Swap "Screen dimensions" for "Display size" in the listing from its first line through the line holding "tap(78, 287)", inclusive. Give back only those lines, with everything else left unchanged.

> DATA EXTRACT:
※ ※ ※

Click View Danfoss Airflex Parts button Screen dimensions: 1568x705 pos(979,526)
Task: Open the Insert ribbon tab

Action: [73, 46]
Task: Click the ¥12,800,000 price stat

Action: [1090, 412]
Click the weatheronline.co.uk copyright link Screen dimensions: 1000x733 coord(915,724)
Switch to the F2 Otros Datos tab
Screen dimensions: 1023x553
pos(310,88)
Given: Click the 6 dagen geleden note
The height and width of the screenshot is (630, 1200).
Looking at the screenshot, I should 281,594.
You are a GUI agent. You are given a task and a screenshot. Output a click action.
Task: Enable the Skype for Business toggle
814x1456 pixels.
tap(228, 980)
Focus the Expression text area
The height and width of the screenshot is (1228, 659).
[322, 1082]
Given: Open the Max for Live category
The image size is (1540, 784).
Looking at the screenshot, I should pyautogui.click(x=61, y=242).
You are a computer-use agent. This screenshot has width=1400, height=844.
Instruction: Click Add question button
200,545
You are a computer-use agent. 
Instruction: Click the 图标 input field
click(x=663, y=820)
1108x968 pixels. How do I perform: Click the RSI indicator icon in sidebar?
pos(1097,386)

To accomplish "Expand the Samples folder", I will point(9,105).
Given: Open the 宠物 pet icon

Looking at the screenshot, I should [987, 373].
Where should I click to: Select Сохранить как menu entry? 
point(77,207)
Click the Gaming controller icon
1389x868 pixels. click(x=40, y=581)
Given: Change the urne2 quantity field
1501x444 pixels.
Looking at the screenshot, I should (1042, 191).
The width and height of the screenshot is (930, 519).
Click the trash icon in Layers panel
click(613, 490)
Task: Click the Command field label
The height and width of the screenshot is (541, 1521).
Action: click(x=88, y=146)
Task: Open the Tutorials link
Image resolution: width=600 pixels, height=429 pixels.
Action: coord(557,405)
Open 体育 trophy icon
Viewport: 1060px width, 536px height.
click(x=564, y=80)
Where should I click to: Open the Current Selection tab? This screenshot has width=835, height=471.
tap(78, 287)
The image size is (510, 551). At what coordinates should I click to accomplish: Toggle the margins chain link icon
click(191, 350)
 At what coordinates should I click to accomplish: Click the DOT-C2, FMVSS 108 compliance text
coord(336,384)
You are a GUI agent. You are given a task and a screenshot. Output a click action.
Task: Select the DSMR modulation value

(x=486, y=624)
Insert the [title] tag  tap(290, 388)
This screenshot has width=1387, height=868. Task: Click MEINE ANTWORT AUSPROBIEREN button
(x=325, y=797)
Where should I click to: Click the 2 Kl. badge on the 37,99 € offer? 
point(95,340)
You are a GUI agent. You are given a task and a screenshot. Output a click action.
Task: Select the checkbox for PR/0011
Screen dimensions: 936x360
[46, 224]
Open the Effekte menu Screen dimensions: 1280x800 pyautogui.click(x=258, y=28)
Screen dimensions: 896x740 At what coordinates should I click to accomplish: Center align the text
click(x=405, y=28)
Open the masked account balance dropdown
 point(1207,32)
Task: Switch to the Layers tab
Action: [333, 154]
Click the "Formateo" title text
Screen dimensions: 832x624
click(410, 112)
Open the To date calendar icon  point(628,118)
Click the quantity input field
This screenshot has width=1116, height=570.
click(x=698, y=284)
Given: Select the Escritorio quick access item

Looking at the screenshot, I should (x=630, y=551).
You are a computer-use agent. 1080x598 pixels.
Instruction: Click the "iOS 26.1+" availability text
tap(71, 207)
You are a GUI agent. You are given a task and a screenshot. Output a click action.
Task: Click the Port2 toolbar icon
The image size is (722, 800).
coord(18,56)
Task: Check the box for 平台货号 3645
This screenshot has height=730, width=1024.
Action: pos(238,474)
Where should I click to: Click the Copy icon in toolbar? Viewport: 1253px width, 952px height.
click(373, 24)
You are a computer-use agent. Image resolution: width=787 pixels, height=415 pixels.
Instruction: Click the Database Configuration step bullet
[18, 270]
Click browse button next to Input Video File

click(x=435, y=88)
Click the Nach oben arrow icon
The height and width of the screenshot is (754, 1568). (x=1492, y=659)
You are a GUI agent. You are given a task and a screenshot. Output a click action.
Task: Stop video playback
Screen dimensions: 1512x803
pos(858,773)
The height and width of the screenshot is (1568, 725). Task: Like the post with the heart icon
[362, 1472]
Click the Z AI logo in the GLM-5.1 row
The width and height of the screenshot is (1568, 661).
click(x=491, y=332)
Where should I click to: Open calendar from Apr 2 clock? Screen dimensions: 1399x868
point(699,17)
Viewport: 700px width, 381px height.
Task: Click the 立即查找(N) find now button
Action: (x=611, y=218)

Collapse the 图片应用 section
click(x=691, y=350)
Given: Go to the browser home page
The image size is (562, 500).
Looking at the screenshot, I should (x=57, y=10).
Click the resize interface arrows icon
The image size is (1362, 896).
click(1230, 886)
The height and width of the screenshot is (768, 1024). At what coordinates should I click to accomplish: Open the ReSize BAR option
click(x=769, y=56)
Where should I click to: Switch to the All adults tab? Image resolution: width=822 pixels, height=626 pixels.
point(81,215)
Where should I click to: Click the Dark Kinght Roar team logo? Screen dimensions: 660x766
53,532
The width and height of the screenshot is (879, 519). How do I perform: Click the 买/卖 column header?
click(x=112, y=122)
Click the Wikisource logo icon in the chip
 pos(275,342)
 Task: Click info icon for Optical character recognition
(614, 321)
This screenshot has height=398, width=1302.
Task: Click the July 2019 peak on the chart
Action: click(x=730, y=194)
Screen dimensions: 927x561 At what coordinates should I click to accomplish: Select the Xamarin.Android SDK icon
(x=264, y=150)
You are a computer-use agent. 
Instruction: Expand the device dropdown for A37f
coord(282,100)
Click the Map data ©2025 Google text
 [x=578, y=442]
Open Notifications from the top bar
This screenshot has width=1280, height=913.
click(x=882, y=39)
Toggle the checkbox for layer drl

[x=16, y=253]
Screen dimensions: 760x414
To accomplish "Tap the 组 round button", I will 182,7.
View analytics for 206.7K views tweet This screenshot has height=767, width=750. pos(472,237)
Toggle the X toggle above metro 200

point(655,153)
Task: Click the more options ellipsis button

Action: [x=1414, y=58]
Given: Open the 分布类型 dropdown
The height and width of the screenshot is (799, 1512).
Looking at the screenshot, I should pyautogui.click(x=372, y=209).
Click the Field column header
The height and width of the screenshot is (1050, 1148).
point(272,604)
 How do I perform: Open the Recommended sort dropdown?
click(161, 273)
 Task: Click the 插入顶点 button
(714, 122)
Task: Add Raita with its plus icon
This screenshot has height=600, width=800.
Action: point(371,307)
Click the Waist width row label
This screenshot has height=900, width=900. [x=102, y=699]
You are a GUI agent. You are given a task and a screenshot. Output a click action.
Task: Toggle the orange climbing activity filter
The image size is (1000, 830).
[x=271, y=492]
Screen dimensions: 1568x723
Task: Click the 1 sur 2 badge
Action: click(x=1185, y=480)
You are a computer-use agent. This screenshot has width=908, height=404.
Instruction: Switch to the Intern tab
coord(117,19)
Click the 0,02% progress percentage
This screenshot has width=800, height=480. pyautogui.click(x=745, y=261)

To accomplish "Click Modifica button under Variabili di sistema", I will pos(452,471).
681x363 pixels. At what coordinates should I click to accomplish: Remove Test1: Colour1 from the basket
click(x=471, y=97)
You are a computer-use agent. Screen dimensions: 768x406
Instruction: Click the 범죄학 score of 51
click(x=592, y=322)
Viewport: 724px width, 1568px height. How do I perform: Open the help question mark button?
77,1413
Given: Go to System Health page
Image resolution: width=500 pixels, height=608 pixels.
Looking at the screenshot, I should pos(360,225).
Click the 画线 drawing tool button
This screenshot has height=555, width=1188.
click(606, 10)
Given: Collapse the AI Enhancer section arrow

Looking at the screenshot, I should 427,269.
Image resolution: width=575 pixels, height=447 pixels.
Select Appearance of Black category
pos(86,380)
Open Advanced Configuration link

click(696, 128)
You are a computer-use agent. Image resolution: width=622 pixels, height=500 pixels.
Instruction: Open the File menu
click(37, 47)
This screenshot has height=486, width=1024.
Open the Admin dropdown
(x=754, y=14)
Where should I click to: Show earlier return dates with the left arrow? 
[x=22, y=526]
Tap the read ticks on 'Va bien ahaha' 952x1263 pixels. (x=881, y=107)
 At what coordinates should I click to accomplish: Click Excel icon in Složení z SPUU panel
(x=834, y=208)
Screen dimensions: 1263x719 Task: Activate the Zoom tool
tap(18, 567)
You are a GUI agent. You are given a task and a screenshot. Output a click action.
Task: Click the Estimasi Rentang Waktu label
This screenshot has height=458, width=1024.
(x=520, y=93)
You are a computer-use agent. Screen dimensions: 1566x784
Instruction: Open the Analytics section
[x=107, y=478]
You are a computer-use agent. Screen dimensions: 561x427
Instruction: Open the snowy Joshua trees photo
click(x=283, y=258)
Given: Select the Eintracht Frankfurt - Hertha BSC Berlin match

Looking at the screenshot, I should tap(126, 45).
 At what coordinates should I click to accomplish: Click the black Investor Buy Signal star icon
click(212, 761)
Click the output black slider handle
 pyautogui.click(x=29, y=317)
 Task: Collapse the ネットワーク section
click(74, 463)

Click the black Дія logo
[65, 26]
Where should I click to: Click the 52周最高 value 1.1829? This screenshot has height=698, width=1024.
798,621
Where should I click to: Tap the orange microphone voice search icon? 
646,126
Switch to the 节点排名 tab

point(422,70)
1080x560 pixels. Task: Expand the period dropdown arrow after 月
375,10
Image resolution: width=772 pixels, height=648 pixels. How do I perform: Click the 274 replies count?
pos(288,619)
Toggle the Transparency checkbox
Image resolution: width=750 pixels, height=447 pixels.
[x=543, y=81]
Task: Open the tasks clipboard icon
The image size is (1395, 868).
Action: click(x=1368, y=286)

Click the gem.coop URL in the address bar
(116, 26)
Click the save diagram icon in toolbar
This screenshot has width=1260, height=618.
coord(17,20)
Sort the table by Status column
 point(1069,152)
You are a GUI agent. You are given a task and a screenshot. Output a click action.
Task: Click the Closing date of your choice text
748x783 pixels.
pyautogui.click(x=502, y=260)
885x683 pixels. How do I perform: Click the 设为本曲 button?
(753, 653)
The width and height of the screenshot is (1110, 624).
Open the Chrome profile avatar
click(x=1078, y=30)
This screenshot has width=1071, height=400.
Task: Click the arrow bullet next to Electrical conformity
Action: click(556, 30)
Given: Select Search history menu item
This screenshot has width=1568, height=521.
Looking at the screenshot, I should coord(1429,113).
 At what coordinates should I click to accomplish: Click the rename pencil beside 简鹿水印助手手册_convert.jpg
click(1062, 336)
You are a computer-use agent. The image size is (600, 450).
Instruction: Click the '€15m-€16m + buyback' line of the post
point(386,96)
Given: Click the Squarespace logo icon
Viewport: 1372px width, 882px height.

※ ※ ※

> THE OUTPUT:
Click View Danfoss Airflex Parts button Display size: 1568x705 pos(979,526)
Task: Open the Insert ribbon tab

Action: [73, 46]
Task: Click the ¥12,800,000 price stat

Action: [1090, 412]
Click the weatheronline.co.uk copyright link Display size: 1000x733 coord(915,724)
Switch to the F2 Otros Datos tab
Display size: 1023x553
pos(310,88)
Given: Click the 6 dagen geleden note
The height and width of the screenshot is (630, 1200).
Looking at the screenshot, I should 281,594.
You are a GUI agent. You are given a task and a screenshot. Output a click action.
Task: Enable the Skype for Business toggle
814x1456 pixels.
tap(228, 980)
Focus the Expression text area
The height and width of the screenshot is (1228, 659).
[322, 1082]
Given: Open the Max for Live category
The image size is (1540, 784).
Looking at the screenshot, I should pyautogui.click(x=61, y=242).
You are a computer-use agent. This screenshot has width=1400, height=844.
Instruction: Click Add question button
200,545
You are a computer-use agent. 
Instruction: Click the 图标 input field
click(x=663, y=820)
1108x968 pixels. How do I perform: Click the RSI indicator icon in sidebar?
pos(1097,386)

To accomplish "Expand the Samples folder", I will point(9,105).
Given: Open the 宠物 pet icon

Looking at the screenshot, I should [987, 373].
Where should I click to: Select Сохранить как menu entry? 
point(77,207)
Click the Gaming controller icon
1389x868 pixels. click(x=40, y=581)
Given: Change the urne2 quantity field
1501x444 pixels.
Looking at the screenshot, I should (1042, 191).
The width and height of the screenshot is (930, 519).
Click the trash icon in Layers panel
click(613, 490)
Task: Click the Command field label
The height and width of the screenshot is (541, 1521).
Action: click(x=88, y=146)
Task: Open the Tutorials link
Image resolution: width=600 pixels, height=429 pixels.
Action: coord(557,405)
Open 体育 trophy icon
Viewport: 1060px width, 536px height.
click(x=564, y=80)
Where should I click to: Open the Current Selection tab? This screenshot has width=835, height=471.
tap(78, 287)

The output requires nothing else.